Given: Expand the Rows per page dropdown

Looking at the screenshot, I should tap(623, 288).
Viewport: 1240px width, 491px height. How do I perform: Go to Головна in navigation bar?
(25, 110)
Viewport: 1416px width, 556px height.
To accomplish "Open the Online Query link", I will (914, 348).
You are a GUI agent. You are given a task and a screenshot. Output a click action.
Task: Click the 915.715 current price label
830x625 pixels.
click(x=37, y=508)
##############################
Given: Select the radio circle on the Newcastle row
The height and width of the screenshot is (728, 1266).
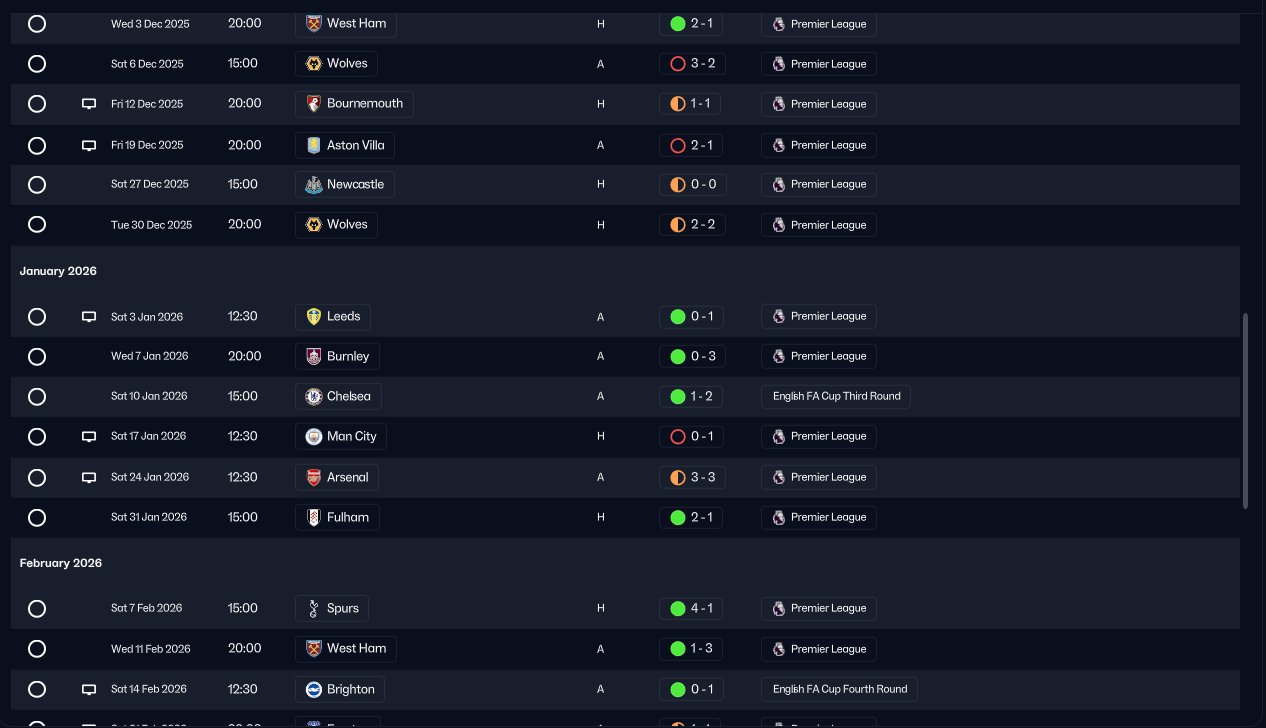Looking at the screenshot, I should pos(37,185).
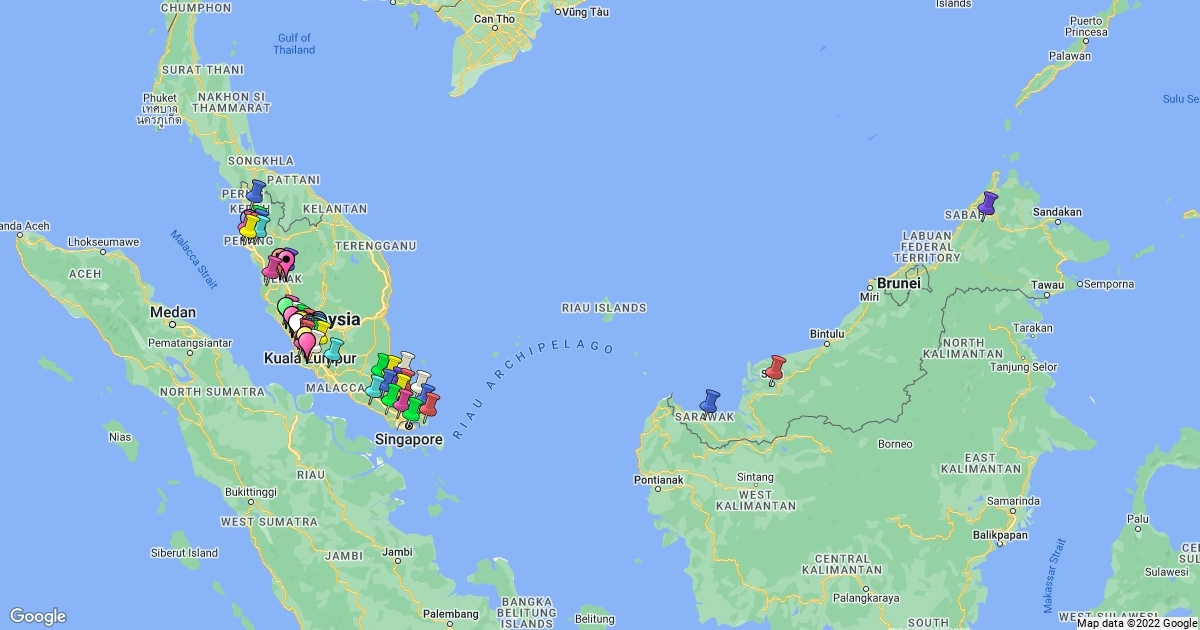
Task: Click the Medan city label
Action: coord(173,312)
##############################
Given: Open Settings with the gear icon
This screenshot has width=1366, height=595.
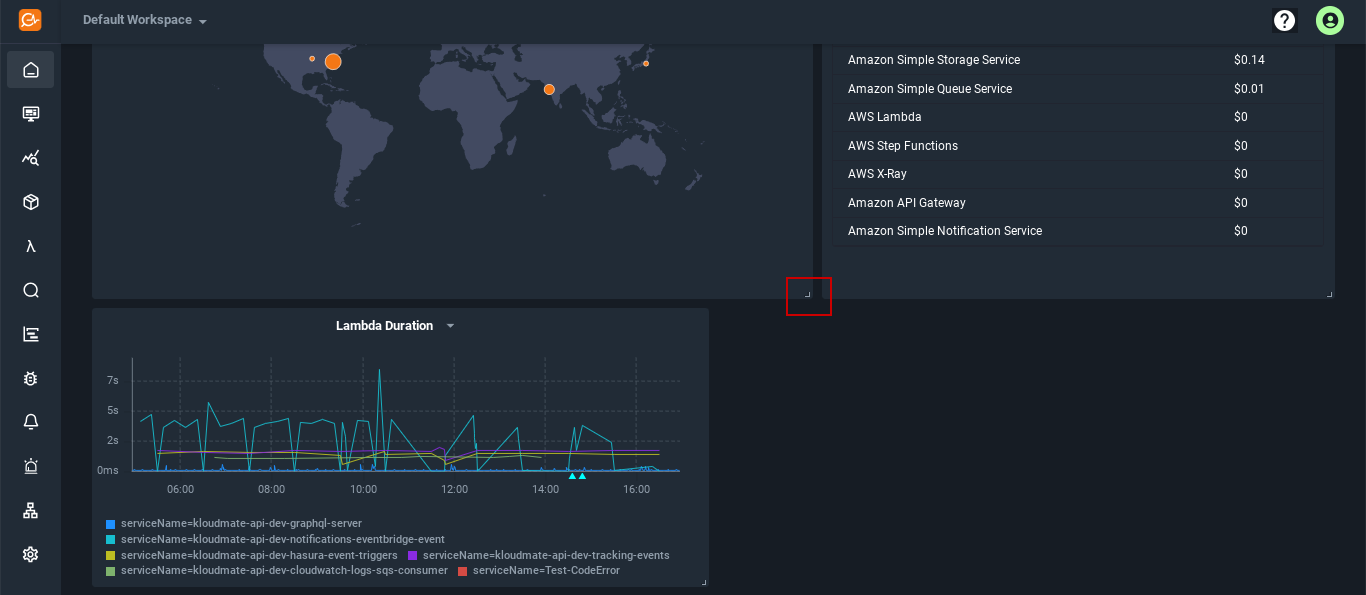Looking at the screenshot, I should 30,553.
##############################
### What you need to do
Some of the data mentions "Open". Copy every line where it does.

### Result
To accomplish "Open the Online Query link", I will (914, 348).
Given: Open Settings with the gear icon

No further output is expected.